# Problem
Would you restate, word for word, only the lines starting at the one with "Given: Click the shopping" and ending with the final line of the entries below? Pictures stay out.

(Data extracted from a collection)
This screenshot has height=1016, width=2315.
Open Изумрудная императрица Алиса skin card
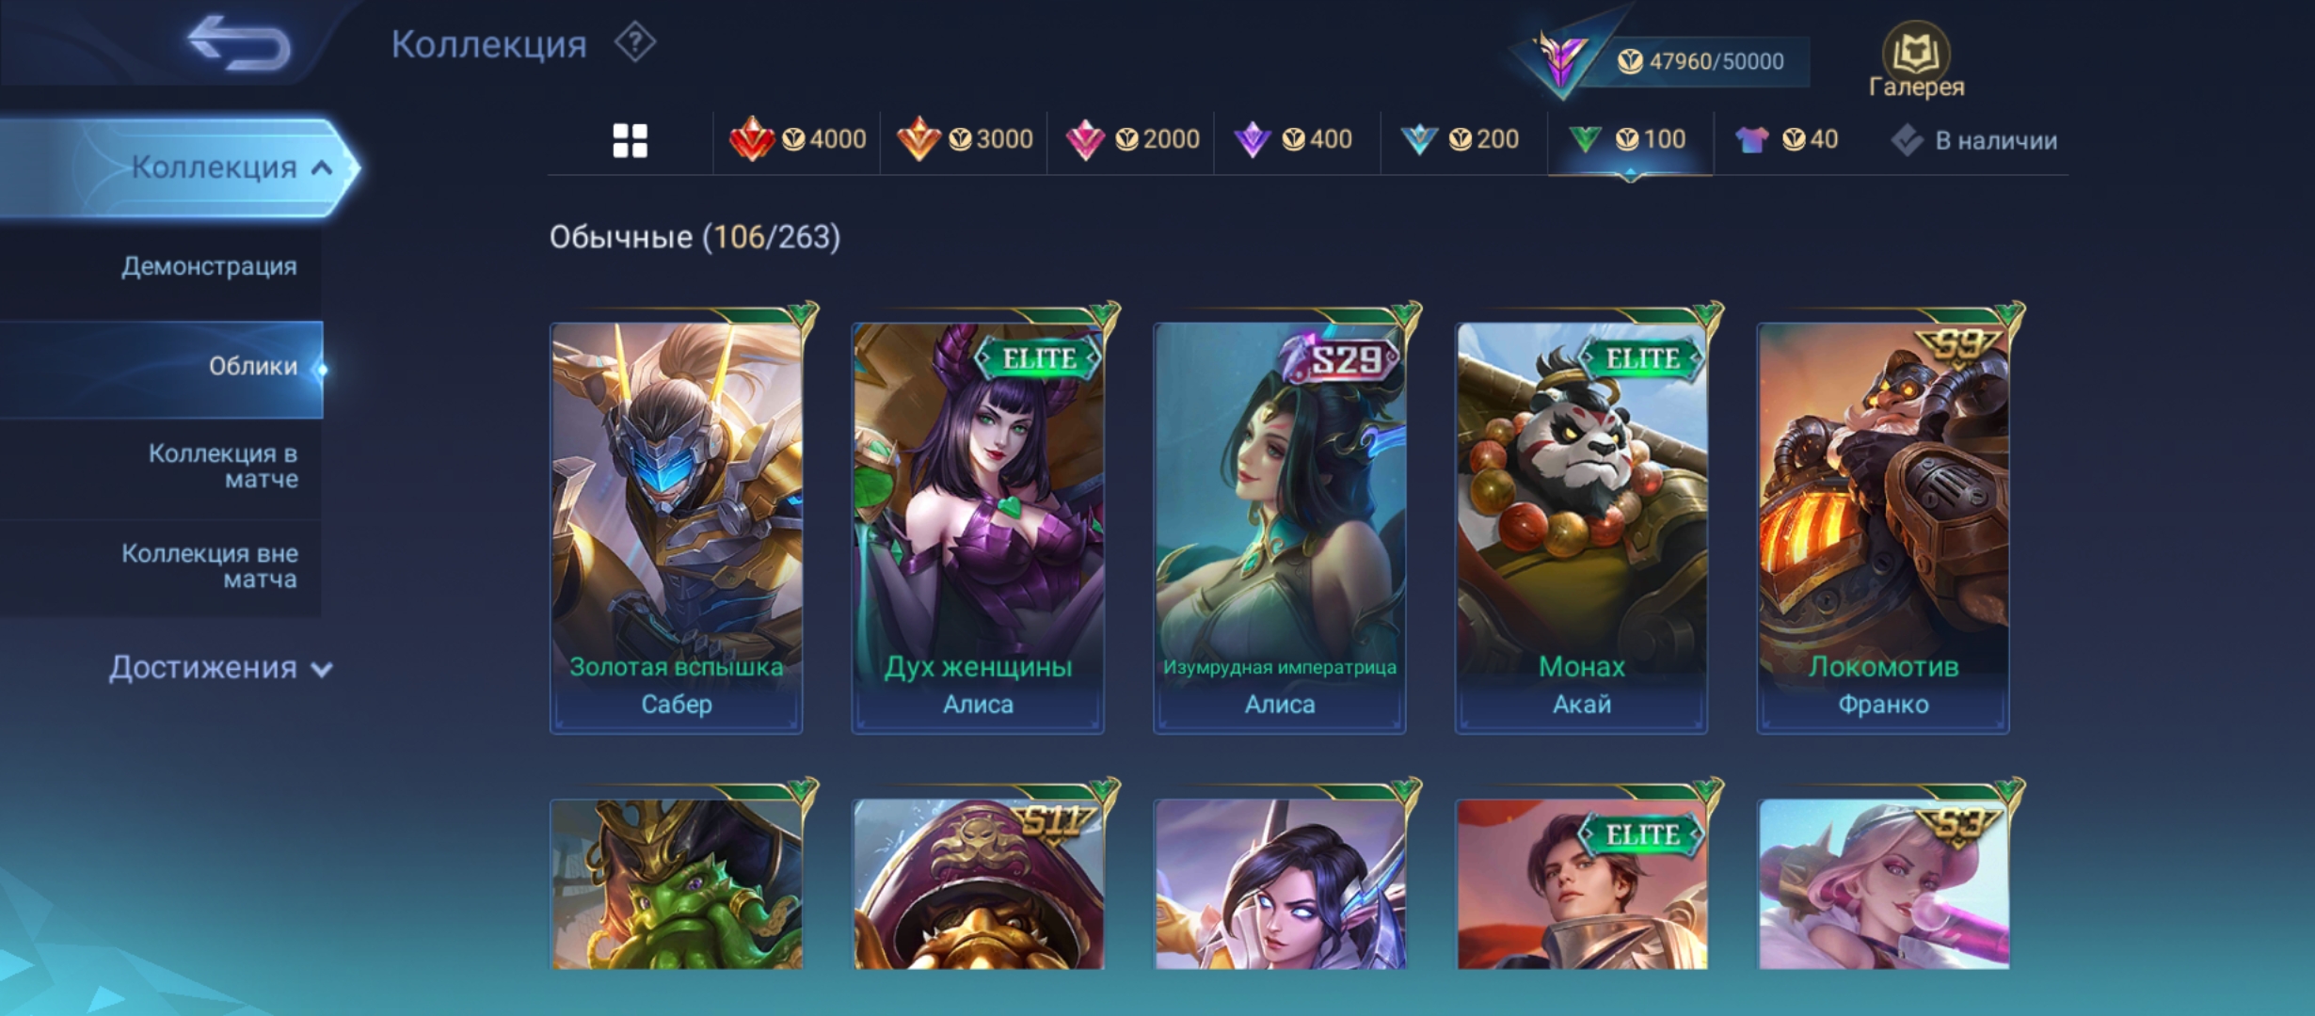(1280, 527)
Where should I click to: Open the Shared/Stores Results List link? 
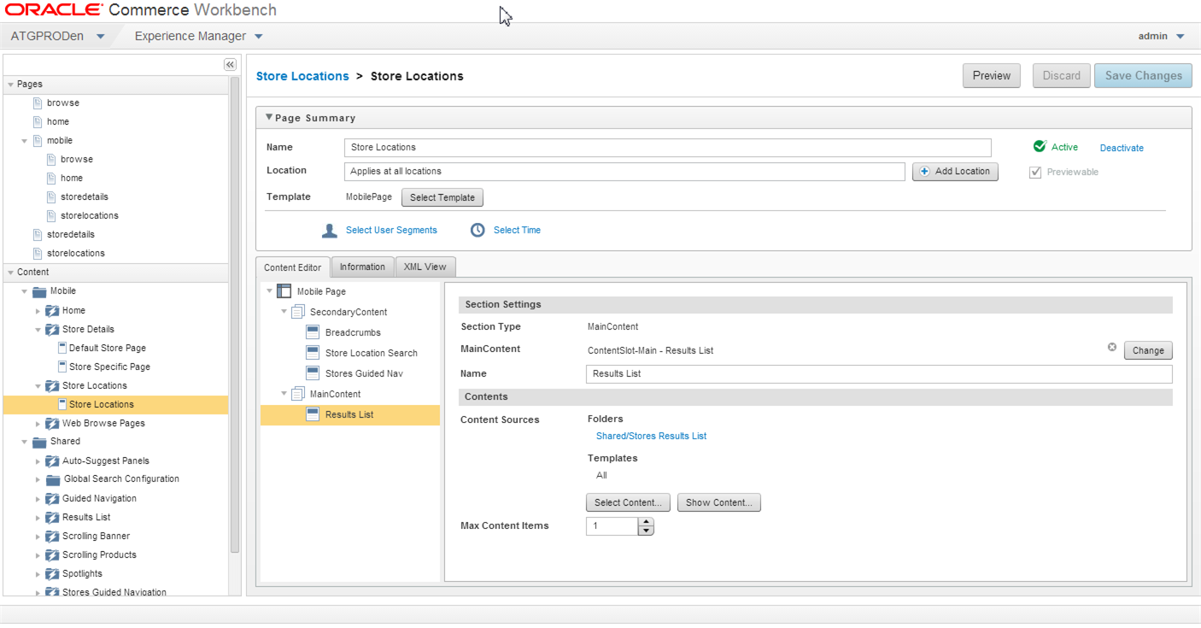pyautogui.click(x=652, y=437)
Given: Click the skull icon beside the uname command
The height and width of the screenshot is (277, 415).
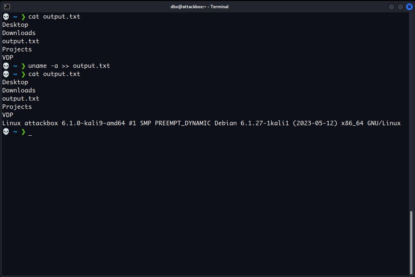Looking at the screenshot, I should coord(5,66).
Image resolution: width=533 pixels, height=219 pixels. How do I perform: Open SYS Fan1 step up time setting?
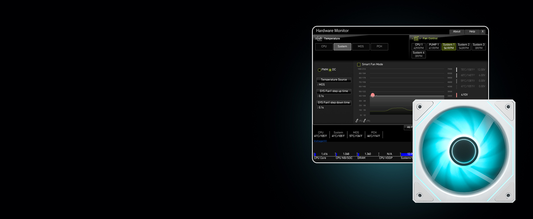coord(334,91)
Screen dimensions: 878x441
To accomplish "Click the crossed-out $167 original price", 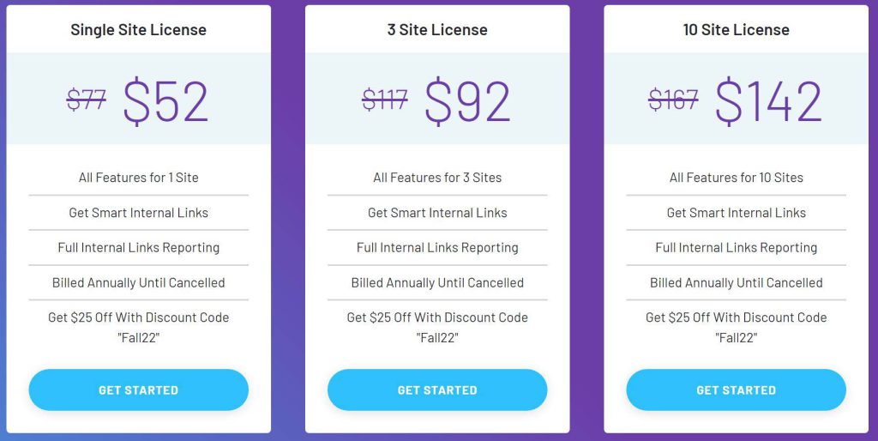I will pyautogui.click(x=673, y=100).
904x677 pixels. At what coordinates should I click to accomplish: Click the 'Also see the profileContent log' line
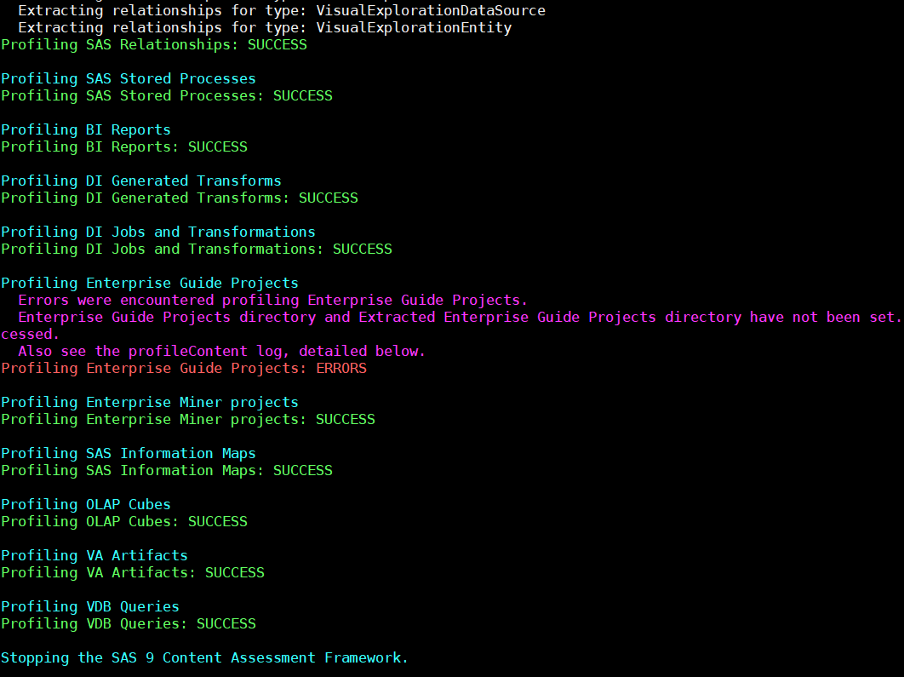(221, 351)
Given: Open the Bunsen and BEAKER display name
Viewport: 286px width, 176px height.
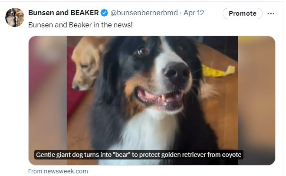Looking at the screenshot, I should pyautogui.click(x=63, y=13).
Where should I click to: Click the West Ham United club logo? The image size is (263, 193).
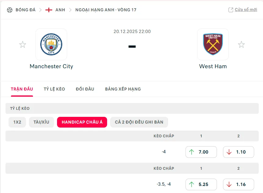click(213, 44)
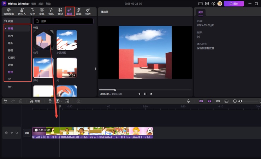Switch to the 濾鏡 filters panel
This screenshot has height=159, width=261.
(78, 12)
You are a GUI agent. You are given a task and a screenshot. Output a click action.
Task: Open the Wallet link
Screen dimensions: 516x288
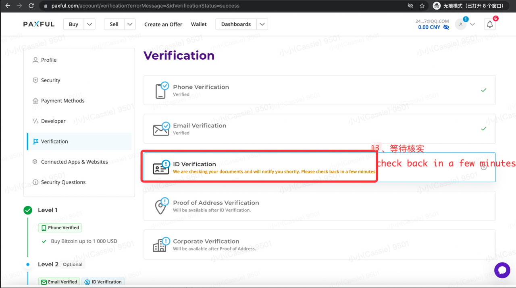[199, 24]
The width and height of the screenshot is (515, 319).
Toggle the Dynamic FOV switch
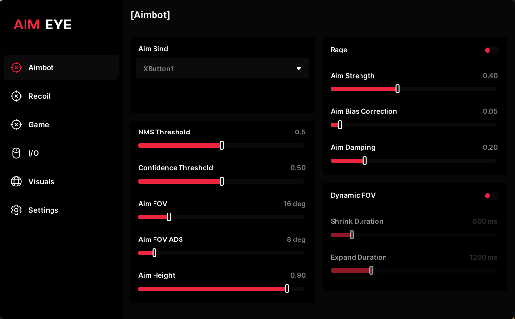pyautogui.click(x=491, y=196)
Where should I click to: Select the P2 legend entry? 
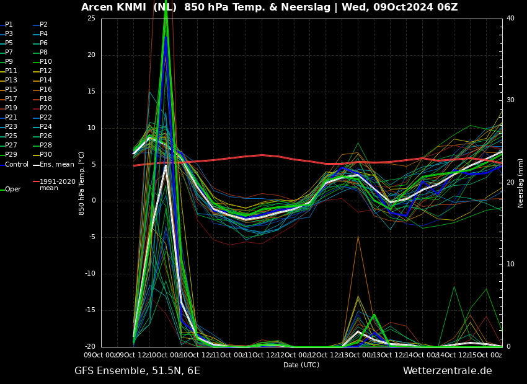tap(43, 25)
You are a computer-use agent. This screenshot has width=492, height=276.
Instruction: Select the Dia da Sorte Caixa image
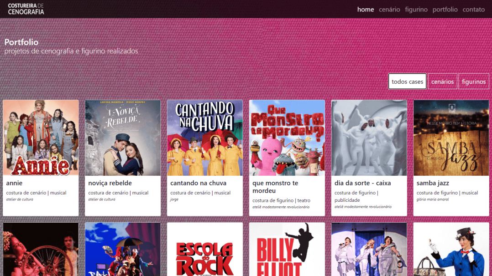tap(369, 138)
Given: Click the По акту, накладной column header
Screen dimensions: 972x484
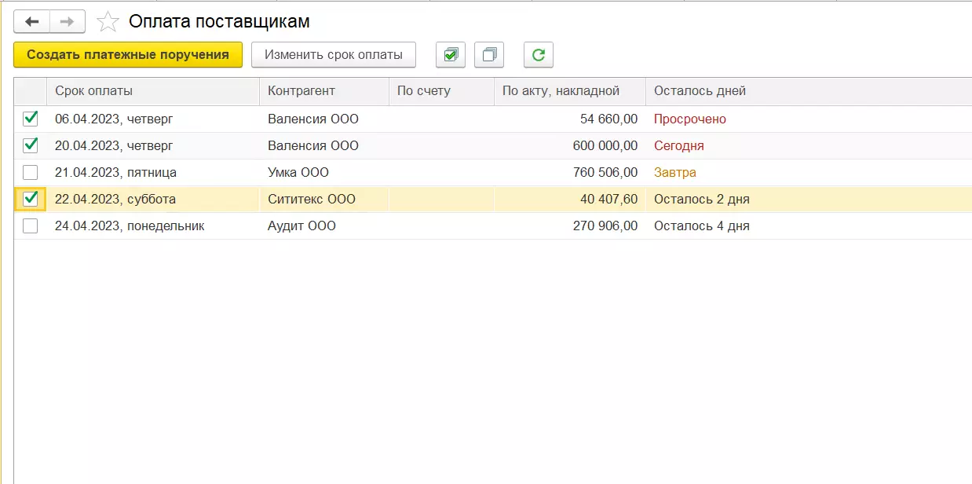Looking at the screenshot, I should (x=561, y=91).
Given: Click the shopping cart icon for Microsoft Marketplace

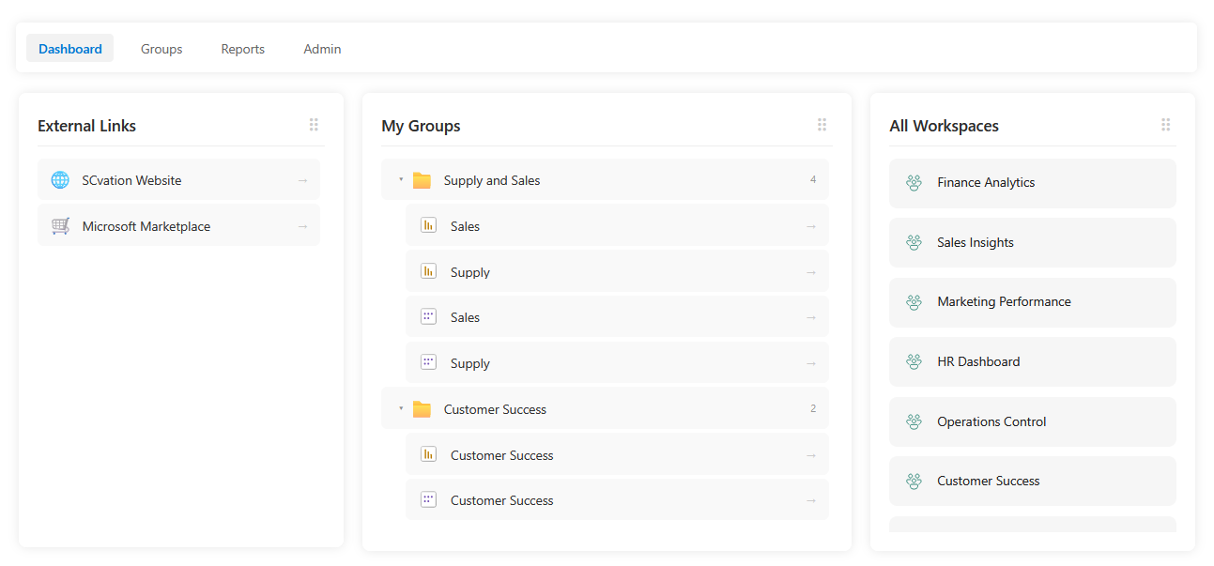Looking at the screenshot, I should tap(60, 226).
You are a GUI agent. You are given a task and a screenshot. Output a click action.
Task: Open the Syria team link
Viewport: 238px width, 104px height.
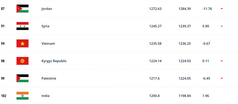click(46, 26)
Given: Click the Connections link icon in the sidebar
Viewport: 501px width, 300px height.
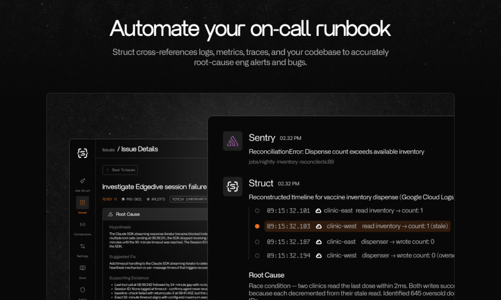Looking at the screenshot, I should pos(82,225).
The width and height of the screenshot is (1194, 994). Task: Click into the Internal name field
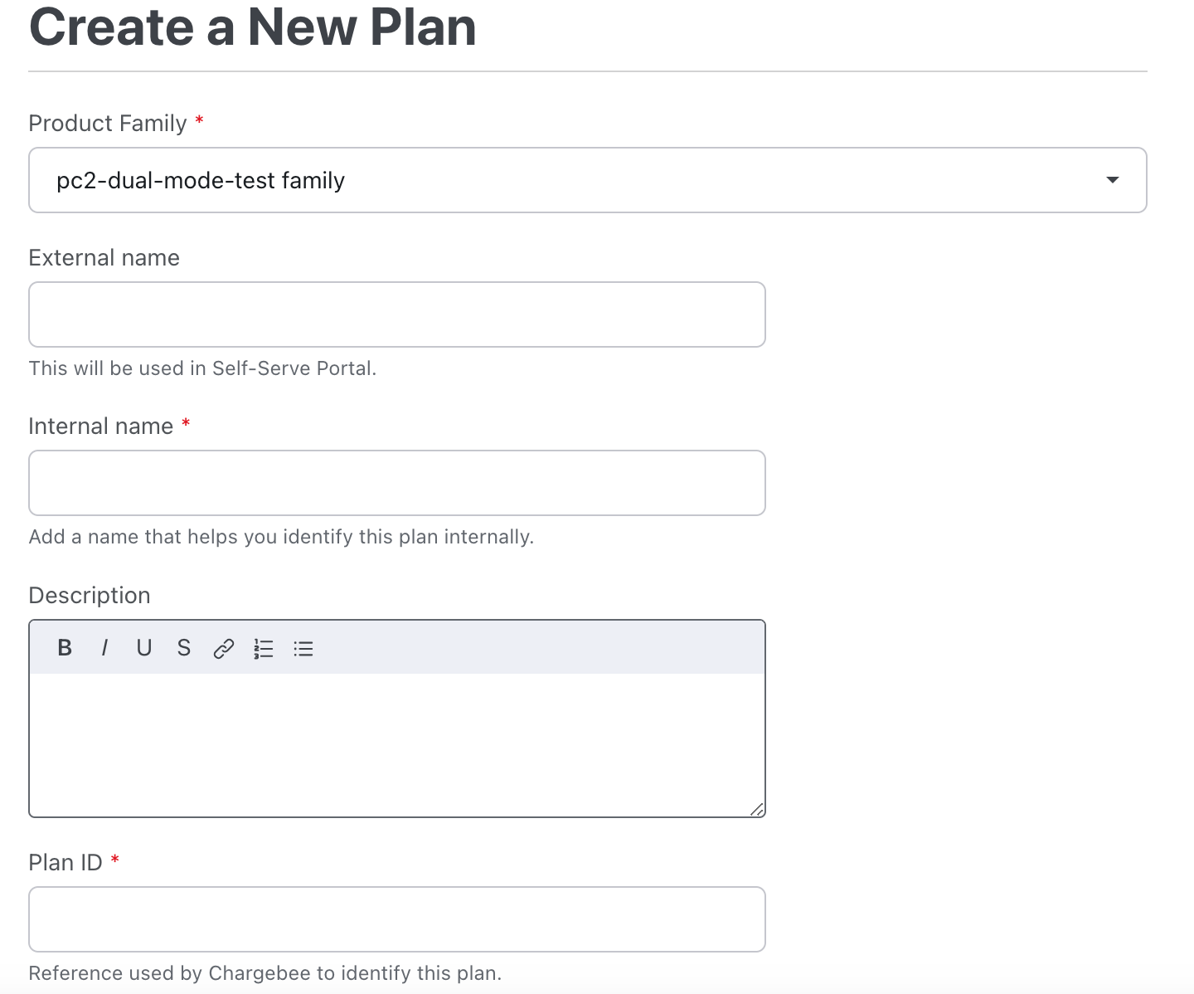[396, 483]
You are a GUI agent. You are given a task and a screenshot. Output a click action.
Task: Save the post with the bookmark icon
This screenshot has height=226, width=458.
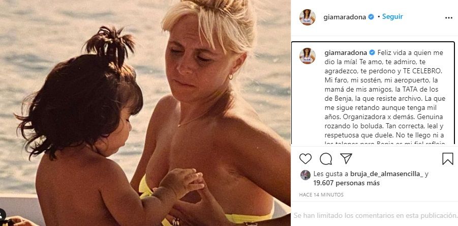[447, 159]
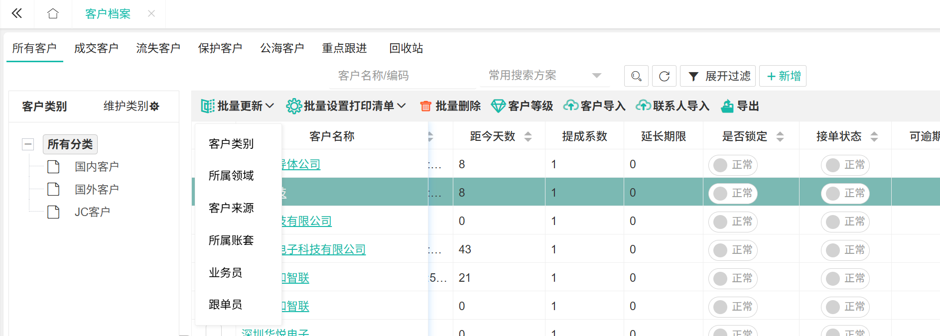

# Exercise response
Given: Click the shopping cart icon for Microsoft Marketplace

Looking at the screenshot, I should tap(60, 226).
You are a GUI agent. You are given a task and a screenshot. Output a click action.
Task: Open the Syria team link
Viewport: 238px width, 104px height.
click(46, 26)
Given: Click the Connections link icon in the sidebar
Viewport: 501px width, 300px height.
Looking at the screenshot, I should pos(82,225).
The width and height of the screenshot is (1194, 994). Task: Click into the Internal name field
[396, 483]
You are a GUI agent. You are given a task and a screenshot. Output a click action.
Task: Save the post with the bookmark icon
This screenshot has height=226, width=458.
[447, 159]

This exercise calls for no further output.